I can’t say that I have ever seen a Wendy Davis for Governor commercial, I don’t think I’ve ever gotten a direct mail piece from her and I surely do not pass any billboards on my morning commute that advertise for her campaign. Last time I checked, Davis has a great deal of money in the bank, and her obsequious supporters have pointed to this as a sign that she will run a serious campaign. Unfortunately, having a lot of zeroes in a bank account does not command respect or momentum in and of itself. The only reason that money is feared is because it is typically spent. I’m not exactly sure what is happening in this situation.

Click here to read the full opinion piece!

A Chair’s race at the TDP

Via the inbox. Rachel Van Os, a local party activist who most recently ran unsuccessfully for Chair of the Texas Democratic Party in 2012, has pledged to throw her hat in the ring once more. Later this month, the State Democratic Convention will be held in Dallas. Incumbent Chairman Gilberto Hinojosa, first elected in 2012, will run for re-election to a second term.

“It’s time we take back Texas and take back the reins of power from the rich and powerful who solely care about themselves and care nothing about the middle class or underprivileged,” Van Os said in her recent announcement. Longtime followers will remember Van Os’ husband, David Van Os, as a staple of local Austin politics as well as a three time candidate for Statewide office (Supreme Court in 1998 and 2004, Attorney General in 2006). Chairman Hinojosa, for his part, previously served in a plethora of roles in his native Cameron County (Brownsville), including County Judge, Court of Appeals Justice and County Party Chair.

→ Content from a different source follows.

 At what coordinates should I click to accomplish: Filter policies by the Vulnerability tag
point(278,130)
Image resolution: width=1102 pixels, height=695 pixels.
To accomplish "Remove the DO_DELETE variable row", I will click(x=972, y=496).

Accordingly, the Chair’s fight at the 2014 Convention is shaping up to be strangely reminiscent of the 2012 contest. In that race, of course, Hinojosa scored a decisive victory against Van Os. In the nearly two years since, he has presided over a State party that has made ever-so-slight gains in the State Legislature, was well as been shot to stardom following the Wendy Davis filibuster. The strongest Democratic slate in many cycles was recruited for 2014, though funding that slate has turned out to be easier said than done. All in all, noticeable improvement has occurred since 2012.

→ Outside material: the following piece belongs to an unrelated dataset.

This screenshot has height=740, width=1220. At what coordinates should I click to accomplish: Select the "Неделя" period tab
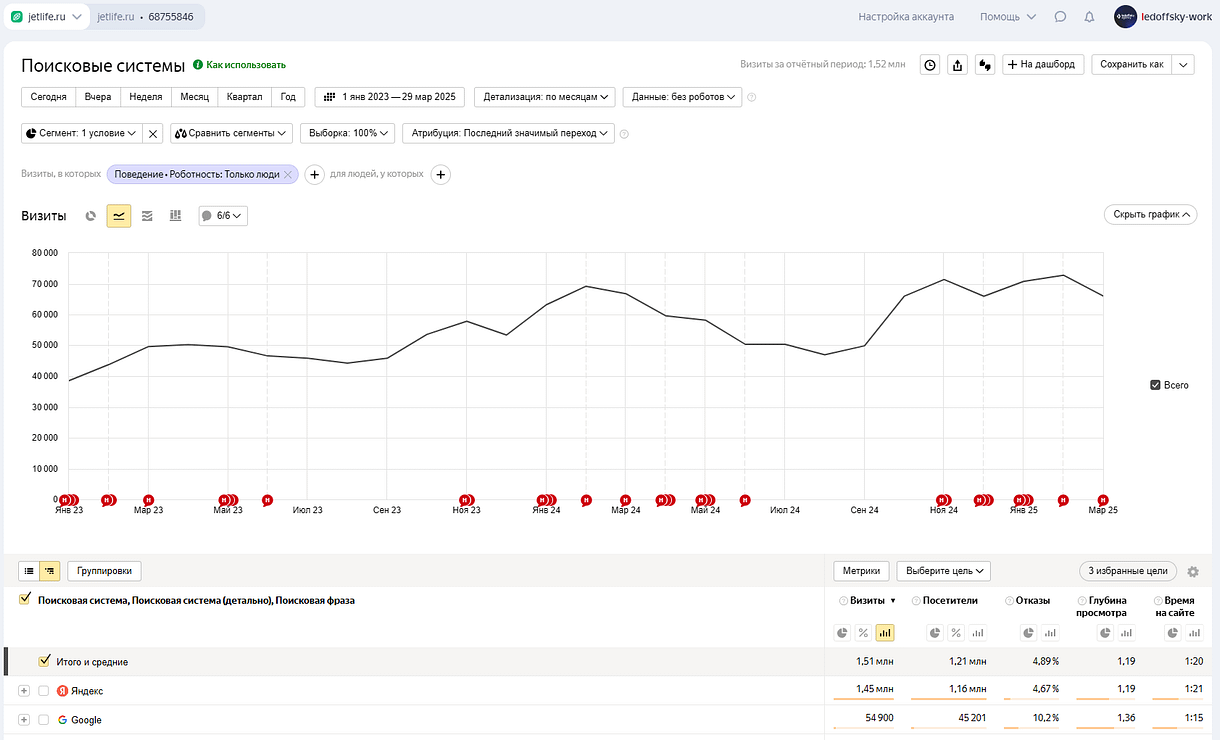[x=146, y=98]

Click here to read why I will be supporting Hinojosa!

Trouble in paradise

About a week ago, I made a point of harshly castigating those who brazenly display their long guns in public. At that point, Chipolte had made waves in publicly prohibiting firearms at their locations. In recent days, as a direct result of more silliness from the Open Carry advocates, both Chili’s and Sonic announced that they too would prohibit guns. As a result of the increasingly heated rhetoric coming from the advocates, even the National Rifle Association stepped in as a voice of reason. Strange times indeed. Of all the news articles that summed up the situation, I thought that the Dallas Observer had the most comprehensive summation.

“Let’s not mince words, not only is it rare, it’s downright weird and certainly not a practical way to go normally about your business while being prepared to defend yourself,” the NRA wrote on one of its online publications of open carry. “More to the point, it’s just not neighborly, which is out of character for the big-hearted residents of Texas.”

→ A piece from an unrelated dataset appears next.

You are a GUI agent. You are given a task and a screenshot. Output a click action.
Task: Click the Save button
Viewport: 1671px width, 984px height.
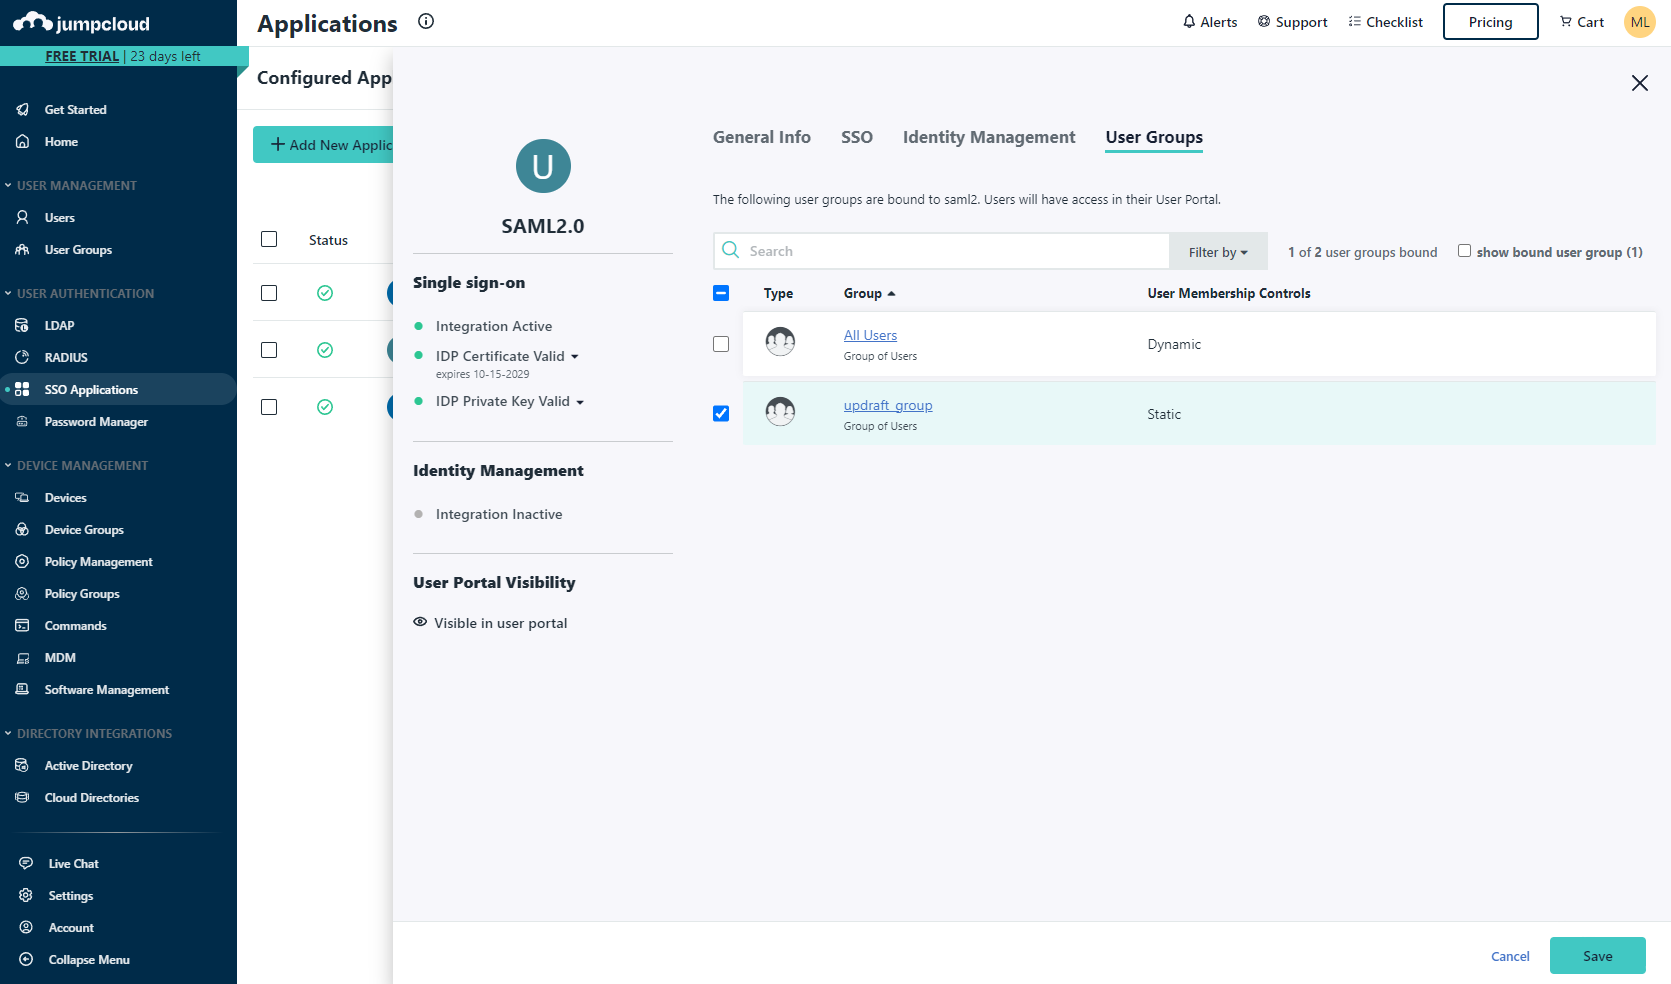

Strangely enough, the NRA post did not mention anything about private property rights, which is –in my opinion– the most convincing argument for the restrictions on firearms. As I have explained previously, even though a right to bear arms is protected, much like any other right protected under the Constitution, it does not extend into private businesses. You cannot bring a soapbox and give a soliloquy about your strange political views at a Chili’s, so you should not be allowed to it symbolically with an assault rifle.